Texto proporcionado
··········

Pronostico que mi hija de 17 años se convertirá en médico. Lo sabe todo sobre el microbioma intestinal, la dopamina y las hernias discales. No mira hacia otro lado cuando otros podrían hacerlo –como cuando mi madre me envió inesperadamente unas fotos de un quiste que le habían extirpado, empozado en un vaso ensangrentado–. “Eso es exactamente lo que yo haría”, afirmó mi hija. “Hay que enseñárselo a la gente”.
No me molesta mirar esas cosas, pero me habría gustado recibir una pequeña advertencia. Aunque aquí no ofrezco ninguna, salvo para decir que en un mundo alternativo –uno sin acceso al aborto– esa conversación con mi hija nunca habría ocurrido. De hecho, mi familia y yo no habríamos tenido ninguna vida en común. La pérdida de ‘Roe vs. Wade’ [el fallo que en 1973 consagró el derecho al aborto en Estados Unidos] es colectiva, pero esta historia es mía. Les pido que no miren hacia otro lado.
En 1982, cuando tenía 10 años, un chico de 14 abusó de mí. Se suponía que nos cuidaba a mí y a mis hermanas menores. Después de que ellas se fueron a dormir, nos sentamos en el sofá a ver una serie. Empezó a acariciar mi brazo. Luego mi cuello. Luego me quitó la camisa y los pantalones. Luego su ropa. Se acostó encima de mí y tuvo relaciones sexuales conmigo. Yo tenía una vaga idea de lo que estaba pasando.
En realidad, no sabía lo mal que estaba la situación del ‘niñero’. Me sentía halagada por la atención, pero también confundida. ¿Por qué yo? ¿Qué significa esto? ¿Era mi novio? ¿Por qué teníamos que mantenerlo en secreto?
Siguió abusando de mí durante más de un año. No siempre he utilizado la palabra “abusar”, ya que sentía demasiada culpa y complicidad. Todavía soy propensa a sentir ambas cosas. No estoy segura de si eso es propio del abuso o si es mi personalidad, o las dos.
Cuando tenía 11 años, me embarazó. Utilizo este verbo activo, conmigo como objeto directo, intencionadamente. Mi madre, que estaba preocupada porque algo parecía ir mal, se dio cuenta. “¿Estás embarazada?”, me preguntó. Asentí con la cabeza. ¿Cómo lo sabía ella? Yo apenas lo sabía.
En 1983, el aborto era legal en todo Estados Unidos. No me sentí afortunada por haber abortado. Me sentía como una basura. Él no tenía que ir a la clínica. Él no fue rechazado y censurado por nuestra comunidad. La mayoría de la gente ni siquiera sabía lo que había hecho, aunque parecían saber que me había pasado algo malo, o que yo había hecho algo malo. Solo mi madre y yo sufrimos la vergüenza de entrar en ese edificio especial para ese procedimiento especial. Al final, me salté un año de escuela.

··········

(Datos de localización por coordenadas de píxel)
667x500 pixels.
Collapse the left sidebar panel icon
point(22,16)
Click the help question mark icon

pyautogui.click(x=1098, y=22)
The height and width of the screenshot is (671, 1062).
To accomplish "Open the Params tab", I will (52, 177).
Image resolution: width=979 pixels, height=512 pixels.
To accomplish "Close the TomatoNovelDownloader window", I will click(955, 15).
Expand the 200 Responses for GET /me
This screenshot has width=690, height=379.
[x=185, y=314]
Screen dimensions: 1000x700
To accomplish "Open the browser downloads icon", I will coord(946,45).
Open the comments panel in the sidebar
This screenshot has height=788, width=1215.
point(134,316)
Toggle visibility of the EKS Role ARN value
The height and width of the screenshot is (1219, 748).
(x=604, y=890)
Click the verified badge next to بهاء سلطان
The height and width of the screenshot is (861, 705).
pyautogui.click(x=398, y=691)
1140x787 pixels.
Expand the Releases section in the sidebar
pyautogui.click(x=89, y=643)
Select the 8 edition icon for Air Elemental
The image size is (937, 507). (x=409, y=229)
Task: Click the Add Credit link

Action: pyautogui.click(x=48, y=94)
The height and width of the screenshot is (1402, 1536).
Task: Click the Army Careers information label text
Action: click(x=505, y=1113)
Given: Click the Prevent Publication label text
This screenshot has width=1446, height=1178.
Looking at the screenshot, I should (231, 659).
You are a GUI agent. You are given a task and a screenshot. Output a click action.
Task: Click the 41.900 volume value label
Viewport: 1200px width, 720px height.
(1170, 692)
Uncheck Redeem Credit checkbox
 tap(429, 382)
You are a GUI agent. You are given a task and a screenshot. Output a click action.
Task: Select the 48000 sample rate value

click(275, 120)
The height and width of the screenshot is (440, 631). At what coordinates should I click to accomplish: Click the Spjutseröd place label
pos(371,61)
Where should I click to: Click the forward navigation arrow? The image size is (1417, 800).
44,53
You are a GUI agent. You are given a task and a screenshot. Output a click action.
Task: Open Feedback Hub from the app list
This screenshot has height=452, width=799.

··········

Tu tarea
Transcribe sin cambios el fragmento del texto que va desde "Siguió abusando de" hasta "personalidad, o las dos.".

Solución
Siguió abusando de mí durante más de un año. No siempre he utilizado la palabra “abusar”, ya que sentía demasiada culpa y complicidad. Todavía soy propensa a sentir ambas cosas. No estoy segura de si eso es propio del abuso o si es mi personalidad, o las dos.